[Start QUOTED TEXT]

From the GATW Archives: TIFF 2010 Interview: NEVER LET ME GO’s Carey Mulligan
Carey Mulligan, what a beautiful and talented young lady. Her first burst on the scene got her an Academy Award nomination, and now she’s starring alongside Andrew Garfield and Keira Knightley in a much-buzzed-about TIFF film, NEVER LET ME GO. The film is directed by Mark Romanek and is based off the novel of the same name by Kazuo Ishiguro.
As with Andrew Garfield, I sat with various journalists in a roundtable and interviewed Mulligan about NEVER LET ME GO, WALL STREET 2, and what it’s like work on independent films versus studio-budgeted. Check out the interview after the break. Big thank you to Katey Rich from Cinema Blend for sending me the interview transcription.
Are we in control of our own fates?
Oh, God. I just woke up! Well, no, not ultimately. We could all be hit by a bus tomorrow. But you can make choices to live the life that you want to.
And do we live for ourselves or for other people?
I don’t know. I suppose that’s individual to the person.

[End QUOTED TEXT]
[Start EXTRACTED MATERIAL]

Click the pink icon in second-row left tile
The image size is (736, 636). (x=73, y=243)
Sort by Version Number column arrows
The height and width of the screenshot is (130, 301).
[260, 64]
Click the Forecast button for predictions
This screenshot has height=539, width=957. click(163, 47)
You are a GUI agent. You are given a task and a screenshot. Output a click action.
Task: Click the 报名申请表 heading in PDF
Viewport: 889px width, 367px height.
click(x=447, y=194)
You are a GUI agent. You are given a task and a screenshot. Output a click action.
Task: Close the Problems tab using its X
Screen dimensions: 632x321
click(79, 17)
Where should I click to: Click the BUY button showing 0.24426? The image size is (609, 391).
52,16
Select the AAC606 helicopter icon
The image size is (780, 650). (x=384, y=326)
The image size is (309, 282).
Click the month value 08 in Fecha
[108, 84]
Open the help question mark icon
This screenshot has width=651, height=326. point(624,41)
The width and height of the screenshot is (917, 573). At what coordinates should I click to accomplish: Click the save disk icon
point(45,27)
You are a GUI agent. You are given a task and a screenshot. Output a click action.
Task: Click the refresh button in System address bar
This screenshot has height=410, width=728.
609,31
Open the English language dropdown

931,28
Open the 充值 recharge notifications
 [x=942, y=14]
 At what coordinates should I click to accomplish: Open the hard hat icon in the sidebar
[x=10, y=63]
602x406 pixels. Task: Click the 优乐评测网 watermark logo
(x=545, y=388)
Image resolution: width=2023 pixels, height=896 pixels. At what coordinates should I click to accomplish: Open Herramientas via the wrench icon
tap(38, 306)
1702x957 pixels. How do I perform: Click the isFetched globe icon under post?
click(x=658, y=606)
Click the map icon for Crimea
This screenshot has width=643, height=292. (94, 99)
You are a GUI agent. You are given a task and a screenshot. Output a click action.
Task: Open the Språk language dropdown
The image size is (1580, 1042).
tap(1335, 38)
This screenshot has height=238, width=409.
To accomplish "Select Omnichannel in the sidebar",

[End EXTRACTED MATERIAL]

→ **PROBLEM DETAILS**:
According to the Carey Mulligan interview, who directed NEVER LET ME GO?

→ **TASK SOLUTION**:
Mark Romanek directed the film.